There’s not much good news coming out of the Middle East these days.
But one reason to take heart is the progress of nuclear negotiations between Iran and the West. Even as new conflicts sprout up elsewhere, a three-decade standoff between Tehran and Washington could be heading for a breakthrough.
The talks have gone more slowly than many supporters had hoped, with negotiators twice having to extend their deadlines. But that should come as no surprise.
After all, there’s over 35 years of mutual antipathy to overcome, and the technical details are tricky. Plus, Iran’s domestic politics — like our own — are complicated, with hardliners always accusing the pragmatic president of going soft.
President Barack Obama and his European allies can’t close the deal all by themselves. But there are three things our government can do that require no Iranian cooperation.
First, the White House must hold firm to its line against imposing any new sanctions on Iran while the talks progress. More pressure won’t make the Iranians knuckle under.

---

### ACTIVITIES
1. In the commentary on the Iran nuclear talks, rewrite the paragraph beginning "After all, there's over 35 years" as a short bulleted list that keeps its main facts.
2. According to the commentary on the Iran nuclear talks, how many times have negotiators had to extend their deadlines?
3. List every reason the commentary on the Iran nuclear talks gives for why the talks' slow pace should come as no surprise.

---

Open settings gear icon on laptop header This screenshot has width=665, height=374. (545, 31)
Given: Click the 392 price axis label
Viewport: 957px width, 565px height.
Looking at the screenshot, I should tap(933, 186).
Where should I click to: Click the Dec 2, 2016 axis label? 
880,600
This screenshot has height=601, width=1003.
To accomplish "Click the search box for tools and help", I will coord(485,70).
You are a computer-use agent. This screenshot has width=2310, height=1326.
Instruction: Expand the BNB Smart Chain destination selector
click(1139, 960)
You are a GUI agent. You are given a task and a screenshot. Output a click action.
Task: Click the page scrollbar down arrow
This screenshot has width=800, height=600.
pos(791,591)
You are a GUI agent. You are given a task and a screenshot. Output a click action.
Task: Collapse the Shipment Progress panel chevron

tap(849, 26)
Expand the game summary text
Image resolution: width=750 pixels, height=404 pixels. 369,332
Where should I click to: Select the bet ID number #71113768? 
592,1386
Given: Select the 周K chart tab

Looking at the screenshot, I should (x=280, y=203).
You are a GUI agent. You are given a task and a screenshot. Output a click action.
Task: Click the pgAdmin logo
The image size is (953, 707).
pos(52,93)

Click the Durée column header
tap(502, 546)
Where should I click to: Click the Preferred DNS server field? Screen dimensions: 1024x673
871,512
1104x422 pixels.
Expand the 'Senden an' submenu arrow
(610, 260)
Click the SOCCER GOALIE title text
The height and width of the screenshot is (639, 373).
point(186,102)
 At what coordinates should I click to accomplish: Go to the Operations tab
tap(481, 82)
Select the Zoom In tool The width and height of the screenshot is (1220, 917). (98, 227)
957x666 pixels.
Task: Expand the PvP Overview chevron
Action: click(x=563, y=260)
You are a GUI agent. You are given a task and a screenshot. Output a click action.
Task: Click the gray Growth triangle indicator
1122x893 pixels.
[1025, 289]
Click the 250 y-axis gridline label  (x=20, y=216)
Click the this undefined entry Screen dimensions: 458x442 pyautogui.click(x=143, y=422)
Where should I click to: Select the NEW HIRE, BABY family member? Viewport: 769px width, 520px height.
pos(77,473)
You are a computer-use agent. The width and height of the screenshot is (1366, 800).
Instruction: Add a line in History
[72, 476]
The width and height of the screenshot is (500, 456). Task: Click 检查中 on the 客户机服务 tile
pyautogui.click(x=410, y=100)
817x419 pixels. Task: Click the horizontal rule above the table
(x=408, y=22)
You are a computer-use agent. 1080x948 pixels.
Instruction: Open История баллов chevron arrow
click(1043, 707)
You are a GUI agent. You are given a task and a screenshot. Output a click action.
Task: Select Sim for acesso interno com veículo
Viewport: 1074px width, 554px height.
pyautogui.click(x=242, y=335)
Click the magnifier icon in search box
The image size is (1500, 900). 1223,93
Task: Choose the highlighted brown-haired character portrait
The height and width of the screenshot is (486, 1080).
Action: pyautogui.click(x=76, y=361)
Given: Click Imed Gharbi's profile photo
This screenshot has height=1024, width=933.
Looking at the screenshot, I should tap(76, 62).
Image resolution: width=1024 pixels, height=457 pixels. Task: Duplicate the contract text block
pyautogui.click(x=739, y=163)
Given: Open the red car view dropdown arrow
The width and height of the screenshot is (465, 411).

---

### COMPLETED EXERCISE
1.
- Over 35 years of mutual antipathy must be overcome.
- The technical details are tricky.
- Iran's domestic politics, like our own, are complicated, with hardliners always accusing the pragmatic president of going soft.

2. Twice.

3.
- Over 35 years of mutual antipathy to overcome
- Tricky technical details
- Iran's complicated domestic politics, with hardliners always accusing the pragmatic president of going soft